----- Records for this task

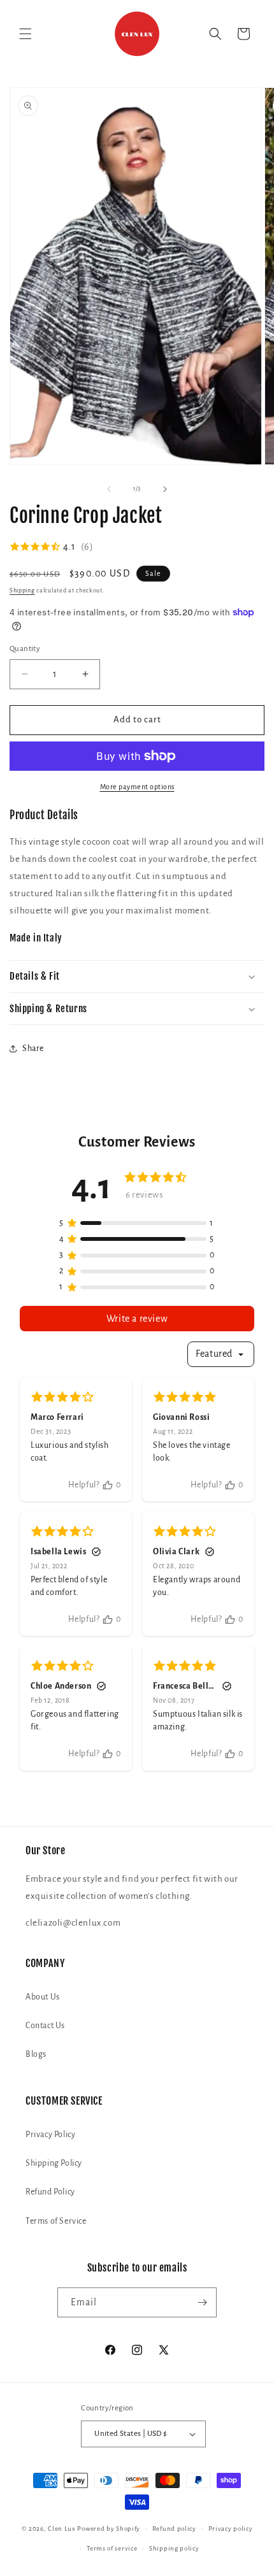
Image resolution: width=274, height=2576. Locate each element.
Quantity (25, 649)
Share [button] (33, 1048)
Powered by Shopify (108, 2528)
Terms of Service (56, 2221)
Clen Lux (62, 2528)
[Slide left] (109, 489)
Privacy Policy (50, 2134)
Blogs (36, 2054)
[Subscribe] (202, 2302)
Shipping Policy (53, 2163)
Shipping (22, 590)
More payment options (137, 787)
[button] (25, 34)
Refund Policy (50, 2191)
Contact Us (45, 2025)
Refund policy (174, 2528)
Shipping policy (174, 2548)
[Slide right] (165, 489)
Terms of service (112, 2548)
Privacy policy (230, 2528)
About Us (42, 1997)
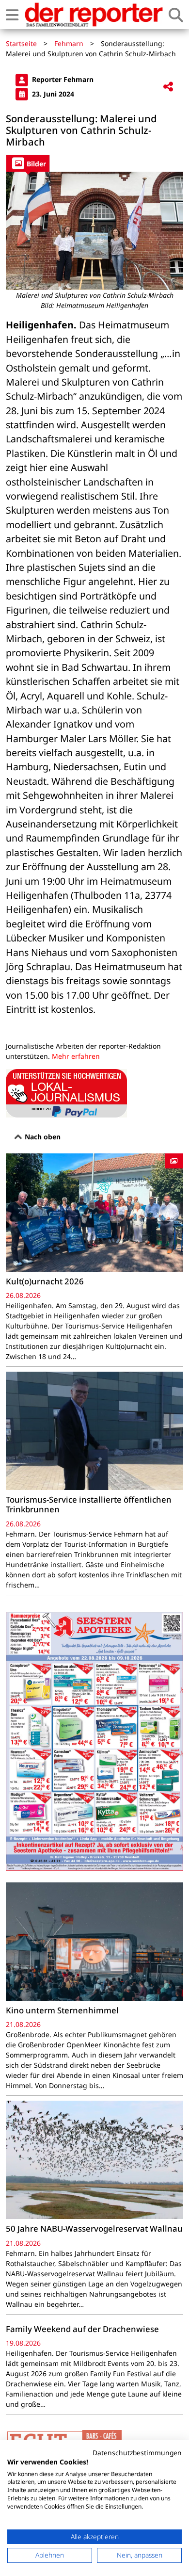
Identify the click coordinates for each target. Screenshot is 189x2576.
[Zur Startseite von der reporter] (93, 14)
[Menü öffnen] (12, 14)
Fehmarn (68, 43)
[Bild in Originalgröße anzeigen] (94, 231)
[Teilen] (168, 87)
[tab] (28, 163)
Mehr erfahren (76, 1056)
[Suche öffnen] (176, 14)
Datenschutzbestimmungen (137, 2452)
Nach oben (42, 1136)
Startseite (21, 43)
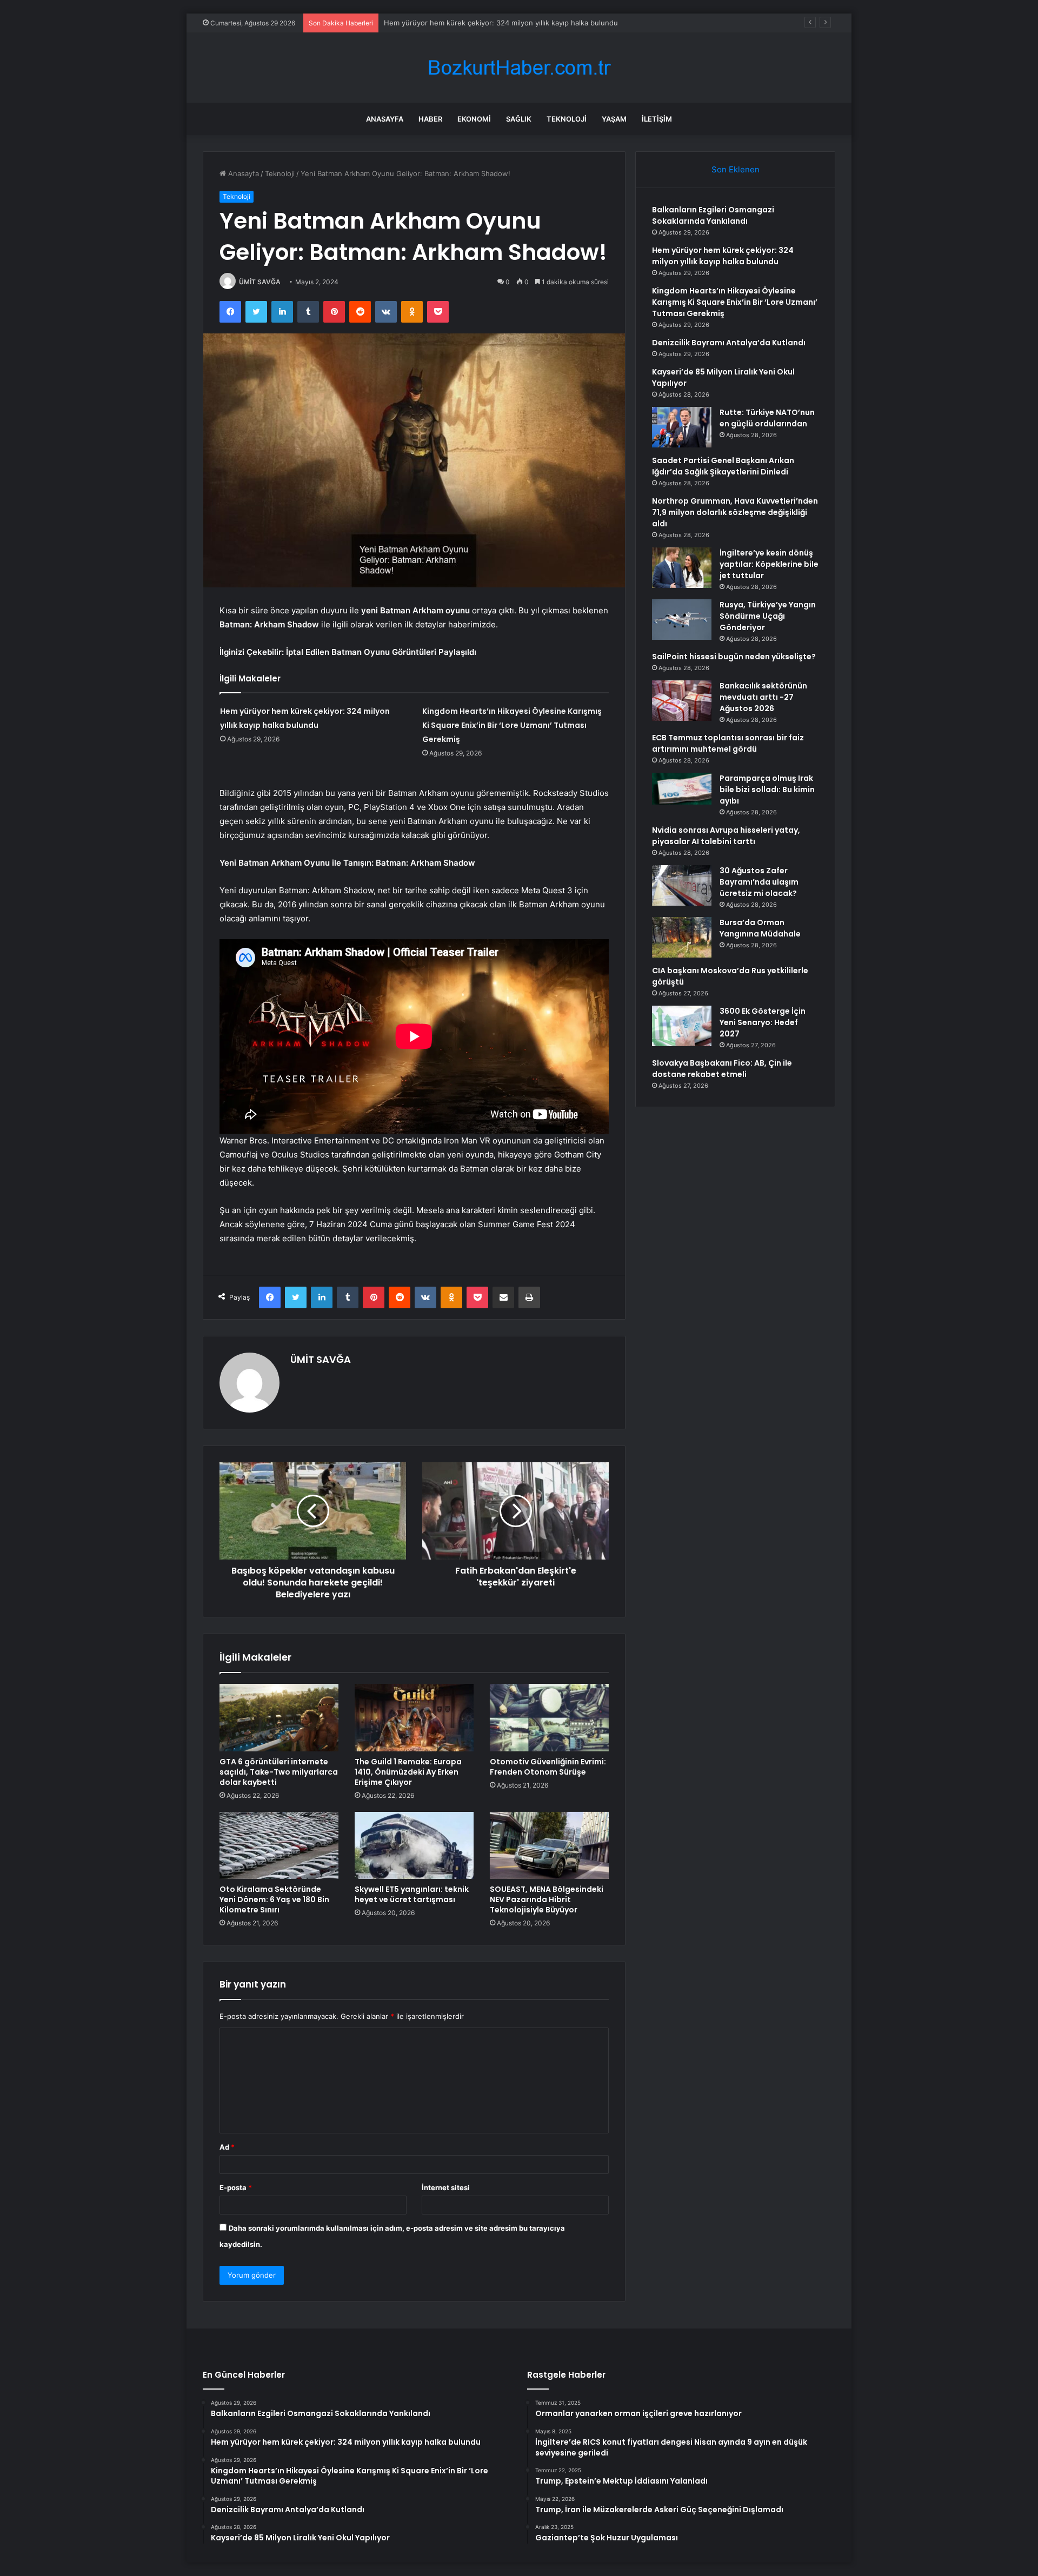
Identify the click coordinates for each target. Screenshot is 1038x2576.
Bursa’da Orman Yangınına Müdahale (760, 928)
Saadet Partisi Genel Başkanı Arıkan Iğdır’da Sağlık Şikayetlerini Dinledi (723, 466)
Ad (227, 2147)
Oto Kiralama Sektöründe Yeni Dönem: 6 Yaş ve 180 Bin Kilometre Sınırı (274, 1899)
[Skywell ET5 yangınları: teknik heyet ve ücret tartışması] (414, 1845)
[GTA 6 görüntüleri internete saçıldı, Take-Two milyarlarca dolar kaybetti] (278, 1717)
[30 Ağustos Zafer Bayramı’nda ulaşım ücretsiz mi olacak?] (681, 885)
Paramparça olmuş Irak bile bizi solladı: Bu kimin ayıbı (767, 789)
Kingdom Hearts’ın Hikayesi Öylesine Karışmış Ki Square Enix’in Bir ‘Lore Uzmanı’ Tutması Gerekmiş (549, 22)
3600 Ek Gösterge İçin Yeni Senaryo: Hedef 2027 (763, 1022)
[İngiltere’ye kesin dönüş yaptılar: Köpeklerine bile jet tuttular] (681, 567)
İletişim (657, 119)
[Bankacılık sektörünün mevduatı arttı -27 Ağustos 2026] (681, 700)
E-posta (235, 2187)
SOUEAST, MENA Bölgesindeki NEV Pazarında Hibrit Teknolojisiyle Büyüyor (546, 1899)
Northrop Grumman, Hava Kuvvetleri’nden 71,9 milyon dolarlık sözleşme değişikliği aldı (735, 512)
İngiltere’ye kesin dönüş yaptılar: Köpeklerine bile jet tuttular (769, 564)
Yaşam (614, 119)
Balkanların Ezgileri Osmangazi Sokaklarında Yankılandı (713, 215)
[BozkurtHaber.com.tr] (519, 68)
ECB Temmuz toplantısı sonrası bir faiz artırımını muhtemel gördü (728, 743)
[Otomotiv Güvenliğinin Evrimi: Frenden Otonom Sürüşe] (549, 1717)
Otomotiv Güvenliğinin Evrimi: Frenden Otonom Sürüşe (548, 1766)
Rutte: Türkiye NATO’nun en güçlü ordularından (767, 418)
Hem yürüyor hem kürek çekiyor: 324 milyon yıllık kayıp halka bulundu (723, 256)
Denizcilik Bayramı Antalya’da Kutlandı (729, 342)
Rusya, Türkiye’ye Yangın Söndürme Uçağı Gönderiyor (768, 616)
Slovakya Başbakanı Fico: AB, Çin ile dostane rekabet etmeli (722, 1069)
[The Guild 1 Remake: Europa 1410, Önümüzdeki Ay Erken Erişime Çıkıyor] (414, 1717)
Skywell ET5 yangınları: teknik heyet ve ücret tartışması (412, 1894)
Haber (430, 119)
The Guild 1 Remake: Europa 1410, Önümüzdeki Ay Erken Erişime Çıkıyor (408, 1772)
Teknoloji (567, 119)
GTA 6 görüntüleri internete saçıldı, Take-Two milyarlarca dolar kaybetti (278, 1772)
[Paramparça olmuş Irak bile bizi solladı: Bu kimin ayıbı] (681, 789)
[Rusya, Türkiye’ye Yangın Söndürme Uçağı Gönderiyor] (681, 619)
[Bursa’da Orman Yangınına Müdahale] (681, 937)
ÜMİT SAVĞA (260, 282)
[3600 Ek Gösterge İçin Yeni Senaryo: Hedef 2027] (681, 1026)
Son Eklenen (735, 169)
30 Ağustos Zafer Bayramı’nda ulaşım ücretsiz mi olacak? (759, 882)
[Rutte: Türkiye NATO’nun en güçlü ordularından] (681, 427)
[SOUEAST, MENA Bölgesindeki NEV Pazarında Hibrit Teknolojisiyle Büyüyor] (549, 1845)
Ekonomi (474, 119)
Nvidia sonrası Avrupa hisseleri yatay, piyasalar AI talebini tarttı (726, 836)
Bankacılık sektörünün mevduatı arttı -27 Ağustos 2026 (763, 697)
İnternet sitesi (446, 2187)
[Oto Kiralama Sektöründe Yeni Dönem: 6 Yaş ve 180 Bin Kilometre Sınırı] (278, 1845)
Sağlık (518, 119)
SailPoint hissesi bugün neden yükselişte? (734, 656)
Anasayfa (384, 119)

----------

Reproduce exactly the lines above from the line with "Büyüyor (546, 1899)" to the line with "[BozkurtHaber.com.tr] (519, 68)", including both, and add nothing.

◆ Task response
SOUEAST, MENA Bölgesindeki NEV Pazarında Hibrit Teknolojisiyle Büyüyor (546, 1899)
Northrop Grumman, Hava Kuvvetleri’nden 71,9 milyon dolarlık sözleşme değişikliği aldı (735, 512)
İngiltere’ye kesin dönüş yaptılar: Köpeklerine bile jet tuttular (769, 564)
Yaşam (614, 119)
Balkanların Ezgileri Osmangazi Sokaklarında Yankılandı (713, 215)
[BozkurtHaber.com.tr] (519, 68)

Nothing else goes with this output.